De son côté, le parti au pouvoir a défendu la mesure, la jugeant nécessaire pour renforcer la lutte contre le crime organisé. Dans l'un des moments les plus tendus, le député PT Ricardo Mejía Berdeja a interpellé l'opposition.
« Ils critiquent la Garde nationale le jour et la supplient la nuit de protéger leurs municipalités et leurs États. Pure hypocrisie. » – Ricardo Mejía Berdeja, député du PT.
La représentante du PT, Lilia Aguilar, est allée plus loin et a mis au défi les gouverneurs de l'opposition de renoncer à la présence de la Garde nationale sur leurs territoires s'ils étaient en désaccord avec sa structure.
L’ombre des droits de l’homme : que disent les chiffres ?
Au-delà du débat politique, le bilan des forces armées en matière de sécurité publique constitue le cœur des préoccupations de l'opinion publique. Les données officielles et celles des organisations autonomes dressent un tableau inquiétant, que l'opposition a utilisé pour justifier ses craintes.

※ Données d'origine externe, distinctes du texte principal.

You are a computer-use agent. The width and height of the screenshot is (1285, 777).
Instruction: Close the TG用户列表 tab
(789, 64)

Selon une analyse des plaintes déposées auprès de la Commission nationale des droits de l’homme (CNDH), le SEDENA et la Garde nationale figurent parmi les dix autorités les plus fréquemment accusées de violations des droits de l’homme.
Une étude comparative basée sur l'Enquête nationale sur la population privée de liberté (ENPOL) de l'INEGI révèle une disparité alarmante :
* Détention au secret : 59 % des personnes détenues par l’armée ont déclaré avoir été détenues au secret, contre 47,5 % de celles détenues par la police civile.

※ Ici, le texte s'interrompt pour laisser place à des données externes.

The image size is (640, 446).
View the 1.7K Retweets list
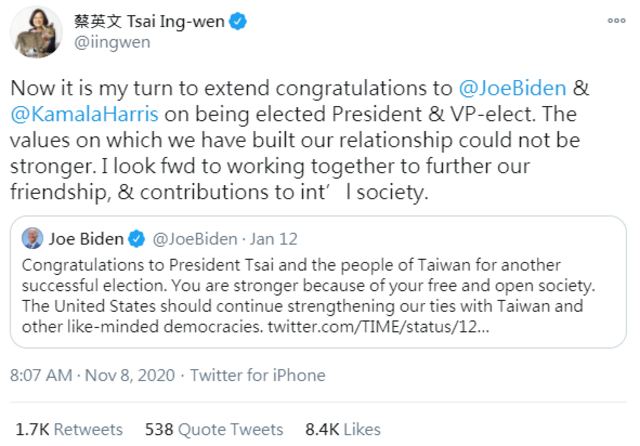pyautogui.click(x=69, y=429)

* Violences physiques : 54,8 % des personnes détenues par des militaires ont déclaré avoir été frappées ou avoir reçu des coups de pied, contre 39,5 % des personnes détenues par la police civile.
Ces données suggèrent que le risque d’abus de force et de violations de procédure est statistiquement plus élevé lorsque du personnel militaire est impliqué, un point central dans l’argument contre la réforme.
Garde nationale – Un changement de pouvoir et de perception
| Métrique / Aspect | Modèle civil (mandat constitutionnel 2019) | Contrôle militaire (réalité post-réforme 2025) |
|—|—|—|
| Structure de commandement | Rattaché au Secrétariat à la sécurité et à la protection du citoyen (SSPC), commandement civil. | Contrôle opérationnel et administratif du Secrétariat à la défense nationale (SEDENA). |
| Cadre juridique et doctrine | Caractère civil et doctrine policière, conformément à l'article 21 de la Constitution. | Règlement et hiérarchie militaires, avec un personnel principalement issu du SEDENA et du SEMAR. |
| Plaintes relatives aux droits de l'homme (CNDH 2024) | L'objectif est d'être une police de proximité respectueuse des droits de l'homme. | Le SEDENA et la Garde nationale figurent parmi les 10 autorités qui reçoivent le plus de plaintes. |
| Confiance publique (INEGI) | Instaurer la confiance grâce à un modèle de police citoyenne. | Confiance élevée (77,2 % pour la Garde nationale, 84,3 % pour le ministère de l'Éducation), mais avec de nombreux signalements d'abus lors des arrestations. |
| Position politique | Consensus multipartite en faveur d'une force civile. | Approuvé par la majorité du parti au pouvoir ; rejeté catégoriquement par l'opposition, le jugeant « inconstitutionnel ». |
La route vers le Sénat et la Cour : la bataille juridique ne fait que commencer
Après l'approbation de la Chambre des députés, la réforme sera désormais examinée au Sénat, où un débat tout aussi intense est attendu. Cependant, le dernier mot sur la constitutionnalité de ce transfert de pouvoirs ne reviendra pas au Parlement.
La Cour suprême de justice de la nation est actuellement saisie d'un recours constitutionnel (AI 137/2022) déposé par l'opposition contre un décret antérieur ayant le même objectif. Les arguments de ce recours reposent sur le fait qu'une loi secondaire ne peut contredire le mandat explicite de la Constitution concernant le caractère civil de la Garde nationale. L'avenir de la sécurité au Mexique se jouera donc à la fois au Sénat et devant les tribunaux.